When you feel for your glasses in the night or jangle your bag to hear your keys before you leave, you don’t think about what you’re doing. You’re just relying on touch or sound to identify something that you would otherwise use your eyes to find. Sounds simple, right?
Well, not all animals can do that. So far, scientists have found that only a handful of species, such as humans, apes, dolphins and some fish, can learn about an object with one sense and later identify it with another. Thanks to a new study published in the journal Science, researchers can add bumblebees to that short list of savvy sensors.
Bumblebees have the smallest brain yet of any animal found to possess this mental skill — a discovery that brings researchers closer to understanding what a brain needs to pull off a sensory switcheroo.

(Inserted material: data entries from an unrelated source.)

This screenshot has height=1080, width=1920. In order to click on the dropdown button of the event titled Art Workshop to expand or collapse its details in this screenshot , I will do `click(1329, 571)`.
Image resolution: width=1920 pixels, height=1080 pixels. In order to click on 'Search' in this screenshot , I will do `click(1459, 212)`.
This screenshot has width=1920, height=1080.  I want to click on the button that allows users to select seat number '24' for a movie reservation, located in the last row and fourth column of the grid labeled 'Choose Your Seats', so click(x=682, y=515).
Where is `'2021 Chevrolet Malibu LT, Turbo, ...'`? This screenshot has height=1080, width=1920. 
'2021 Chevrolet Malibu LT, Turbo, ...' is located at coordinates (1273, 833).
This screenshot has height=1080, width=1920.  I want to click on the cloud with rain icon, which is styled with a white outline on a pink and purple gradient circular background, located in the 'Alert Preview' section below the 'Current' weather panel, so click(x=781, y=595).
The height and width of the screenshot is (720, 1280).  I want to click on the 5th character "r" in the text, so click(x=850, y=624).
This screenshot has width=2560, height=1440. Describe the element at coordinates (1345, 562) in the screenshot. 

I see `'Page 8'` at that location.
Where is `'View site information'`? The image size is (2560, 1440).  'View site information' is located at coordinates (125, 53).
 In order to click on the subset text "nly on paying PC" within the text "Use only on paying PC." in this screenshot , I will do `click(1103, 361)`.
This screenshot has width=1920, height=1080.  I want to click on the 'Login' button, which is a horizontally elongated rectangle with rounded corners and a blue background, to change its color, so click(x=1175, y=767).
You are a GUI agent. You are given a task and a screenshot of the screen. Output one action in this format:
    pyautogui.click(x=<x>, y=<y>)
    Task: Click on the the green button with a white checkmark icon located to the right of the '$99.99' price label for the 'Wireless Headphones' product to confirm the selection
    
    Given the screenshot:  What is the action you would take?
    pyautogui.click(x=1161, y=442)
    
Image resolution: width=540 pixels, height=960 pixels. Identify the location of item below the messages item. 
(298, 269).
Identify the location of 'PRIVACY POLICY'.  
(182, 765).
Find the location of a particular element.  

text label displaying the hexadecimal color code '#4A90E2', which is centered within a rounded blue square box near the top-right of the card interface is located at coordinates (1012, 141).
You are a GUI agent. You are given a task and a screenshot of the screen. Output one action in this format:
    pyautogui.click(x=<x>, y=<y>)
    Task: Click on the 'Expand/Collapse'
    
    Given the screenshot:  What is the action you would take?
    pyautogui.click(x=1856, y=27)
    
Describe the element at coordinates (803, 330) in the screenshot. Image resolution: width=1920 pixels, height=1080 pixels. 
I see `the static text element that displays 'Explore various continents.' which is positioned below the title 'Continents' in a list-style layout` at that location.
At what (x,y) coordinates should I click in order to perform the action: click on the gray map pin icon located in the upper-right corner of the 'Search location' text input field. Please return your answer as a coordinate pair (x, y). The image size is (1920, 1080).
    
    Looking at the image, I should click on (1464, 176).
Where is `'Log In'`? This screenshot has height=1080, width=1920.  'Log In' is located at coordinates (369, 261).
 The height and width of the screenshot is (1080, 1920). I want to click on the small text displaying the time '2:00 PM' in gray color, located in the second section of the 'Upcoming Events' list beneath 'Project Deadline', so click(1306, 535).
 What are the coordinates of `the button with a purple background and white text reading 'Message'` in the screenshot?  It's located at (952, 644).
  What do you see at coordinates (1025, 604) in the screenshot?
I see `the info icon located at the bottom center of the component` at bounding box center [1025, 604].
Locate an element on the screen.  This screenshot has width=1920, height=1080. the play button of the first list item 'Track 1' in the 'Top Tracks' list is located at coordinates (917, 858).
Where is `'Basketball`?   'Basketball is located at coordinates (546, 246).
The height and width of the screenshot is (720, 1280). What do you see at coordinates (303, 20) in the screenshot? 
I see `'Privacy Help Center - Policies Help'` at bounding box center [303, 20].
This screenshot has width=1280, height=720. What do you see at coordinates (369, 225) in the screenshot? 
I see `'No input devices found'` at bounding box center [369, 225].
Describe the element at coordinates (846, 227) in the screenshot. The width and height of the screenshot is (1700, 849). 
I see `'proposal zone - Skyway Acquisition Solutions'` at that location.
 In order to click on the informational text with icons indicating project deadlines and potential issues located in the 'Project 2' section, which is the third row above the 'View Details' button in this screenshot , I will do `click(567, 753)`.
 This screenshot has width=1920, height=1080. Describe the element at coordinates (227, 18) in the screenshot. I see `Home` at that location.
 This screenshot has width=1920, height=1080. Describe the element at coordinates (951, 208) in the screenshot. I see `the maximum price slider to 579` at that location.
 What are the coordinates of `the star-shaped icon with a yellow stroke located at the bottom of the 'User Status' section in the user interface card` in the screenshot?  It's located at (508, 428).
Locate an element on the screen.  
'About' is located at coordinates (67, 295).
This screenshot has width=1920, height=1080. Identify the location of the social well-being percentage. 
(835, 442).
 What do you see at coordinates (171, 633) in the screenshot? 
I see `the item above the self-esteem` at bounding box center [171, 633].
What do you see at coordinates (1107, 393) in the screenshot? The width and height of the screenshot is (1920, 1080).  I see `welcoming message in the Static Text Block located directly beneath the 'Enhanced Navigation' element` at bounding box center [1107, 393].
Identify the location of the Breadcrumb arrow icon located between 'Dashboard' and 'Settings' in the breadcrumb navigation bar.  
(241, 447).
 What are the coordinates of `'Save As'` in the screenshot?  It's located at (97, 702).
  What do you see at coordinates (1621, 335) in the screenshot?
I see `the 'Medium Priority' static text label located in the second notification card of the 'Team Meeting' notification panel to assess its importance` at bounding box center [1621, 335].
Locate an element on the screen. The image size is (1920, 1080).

“Studying [this] in bees with a brain the size of a sesame seed gives us a good opportunity to see how much cognition and intelligence can fit into that small of a brain, but also what is needed for it to occur,” says study co-author Cwyn Solvi, a cognition researcher at Queen Mary University of London and Macquarie University in Australia.
Sesame-Brained Smarties
Everything our brains accomplish — emotional processing, physical growth and more — comes from a fireworks display of biological processes taking place in nerve tissue throughout the body. And if it’s all biological, then it evolved from somewhere, Solvi says. “Therefore, it’s likely some animals have some degree of these cognitive abilities. It’s our job to know which animals have those.”
Enter the bumblebee. These striped pollen collectors are some of the most-studied insects when it comes to cognition, primarily because they seem to have the most impressive mental skills, Solvi says. Some of her earlier work showed the insects teach each other new skills, for example — so it made sense to set up an experiment to see how well the bees could alternate between their senses.
Read more: Not Only Can Honeybees Count, They Can Also Do Math
Solvi and her two co-authors, Selene Gutierrez Al-Khudhairy and Lars Chittka, got two containers — one cube, one sphere — and trained bees to recognize which one had tasty sugar solution and which one had bitter quinine. One bee group was exposed to the containers in a lit room without touching them, relying on just their sight to figure out which contained which solution. The other group could touch them, but only in the dark. When the team switched the conditions, both groups of bees still spent more of their time at the container used to hold sugar.
The team doesn’t know of any situations in the wild where bumblebees might rely on one sense to make up for another. Other lab experiments show, however, that if asked to forage among flowers in a dark lab, bumblebees will do it.
They also don’t know how the bees were connecting what they felt to what they saw. Did they detect the whole shape, or were they just distinguishing a flat from a curved surface? That distinction is hard to get without a verbal report, Solvi says. Their experience is likely different than ours, though “it’s hard to imagine what a basic level of consciousness is,” Solvi says.
If it turns out other insects have this skill, then this particular mental capacity might date back millennia, Solvi says. Though that sounds surprising, “our study suggests there’s a lot more going on than we give bees credit for,” she notes.